Increase Big Data Security And To Enhance Large Scale Computing
Due to abundance and the rise of unstructured data accounting for 90% of the data today, the time has come for enterprises to re-evaluate their approach to Data Storage, Management and Analytics. Legacy systems will remain necessary for specific high-value and low-volume workloads, which in turn compliments the use of Hadoop in optimizing the data management structure in your organization by putting the right Big Data workloads in the right systems. The cost-effectiveness, scalability, flexibility and streamlined architectures of Hadoop will make the technology more and more attractive. In fact, the need for Hadoop is no longer a question. The only question now is how to take advantage of it best. Hadoop is one of the up-and-coming technologies for performing analysis on big data.
Apache Hadoop is an open source software project that enables the distributed processing of large data sets across clusters of commodity servers. It is designed to scale up from a single server to thousands of machines, with a very high degree of fault tolerance.There are two major components of Hadoop, the File System, which is a distributed file system that splits up large files onto multiple computers, and the Map Reduce framework, which is an application framework used to process large data stored on the file system.
Throwing light on past some years, survey done in October 2010 coveys the initial use of the Hadoop framework was to index web pages, but it is now being viewed as an alternative to other business intelligence (BI) products that rely on data residing in databases (structured data), since it can work with unstructured data from disparate data sources that database-oriented tools are unable to handle as effectively.

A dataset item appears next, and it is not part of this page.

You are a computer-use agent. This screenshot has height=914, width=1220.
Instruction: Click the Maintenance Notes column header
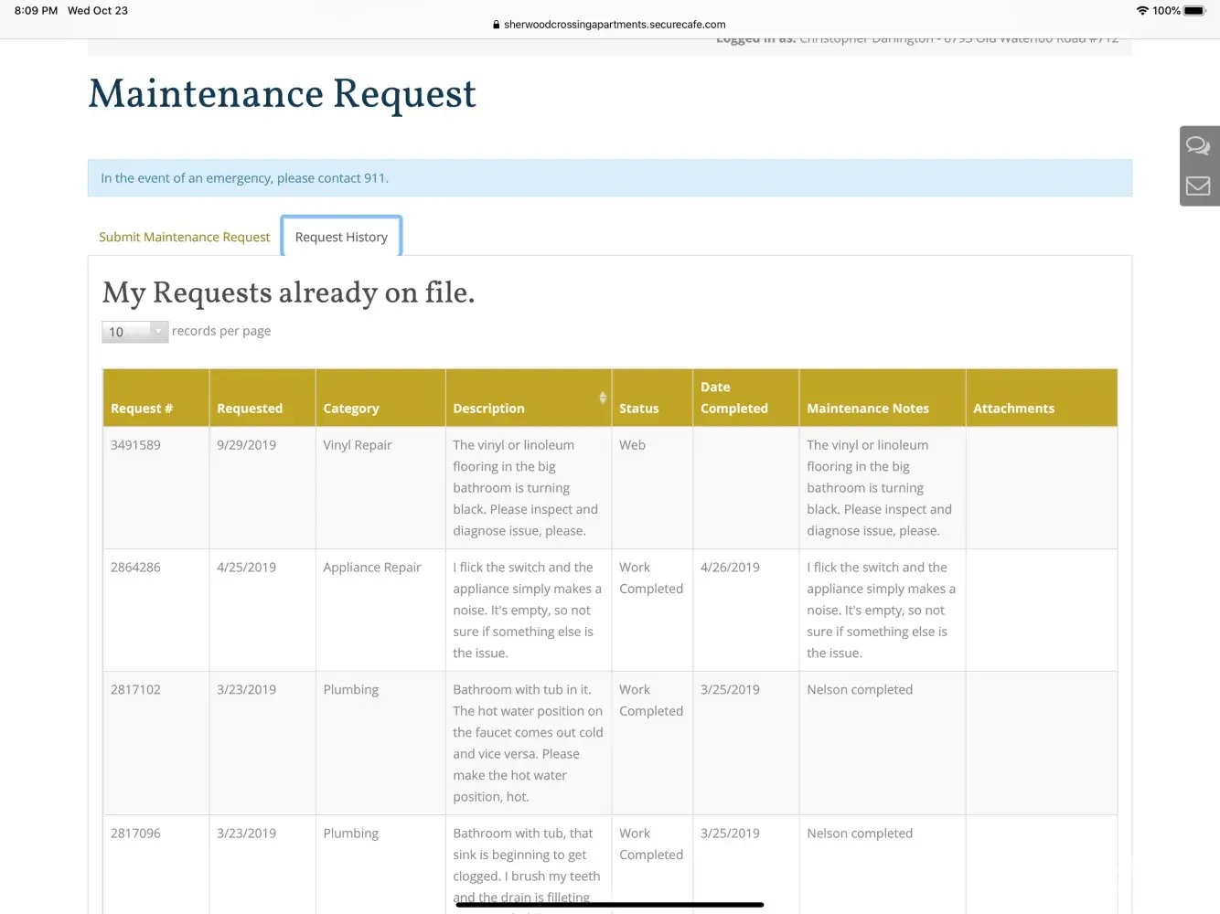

A November 2011 article in Computer World mentions that JPMorgan Chase is using Hadoop to improve fraud detection, IT risk management, and self-service applications and that EBay is using it to build a new search engine for its auction site. The article goes on to warn that anyone using Hadoop and its associated technologies needs to consider the security implications of using this data in that environment because the currently provided security mechanisms of access control lists and Kerberos authentication are inadequate for most high security applications.
Again, reviews of February 2012 explored, those already using the technology issued the warning that Hadoop requires extensive training along with analytics expertise not seen in many IT shops today.
Hadoop can handle all types of data from disparate systems, structured, unstructured, log files, pictures, audio files, communications records, email– just about anything you can think of, regardless of its native format. Even when different types of data have been stored in unrelated systems, you can dump it all into your Hadoop cluster with no prior need for a schema. In other words, you don’t need to know how you intend to query your data before you store it; Hadoop lets you decide later and over time can reveal questions you never even thought to ask.
Main difference to point out is Schema on Write and Schema on Read that concludes-
When we move data from SQL database A to SQL database B we need to have some information on hand before we write to database B. For example, we have to know what the structure of database B is and how to adapt the data from database A to fit that structure. This is what we call Schema on Write. Hadoop on the other hand has a schema on read approach. So when we write data into Hadoop Distributed File System, we just- bring it in without dictating any gatekeeping rules. Then when we want to read the data, we apply rules to the code that reads the data rather than preconfiguring the structure of the data ahead of time.
Hadoop is an open-source, Java-based implementation of Google’s Map Reduce framework. Hadoop is designed for any application which can take advantage of massively parallel distributed-processing, particularly with clusters composed of unreliable hardware. For example, suppose you have 10 terabytes of data and you want to process it somehow or you need to sort it out. Traditionally, a high-end super-computer with exotic hardware would be required to do this in a reasonable amount of time. Hadoop provides a framework to process data of this size using a computing cluster made from normal, commodity hardware.
Of course, there are many distributed computing frameworks, but what is particularly notable about Hadoop is the built in fault tolerance. It is designed to run on commodity hardware, and therefore it expects computers to be breaking frequently.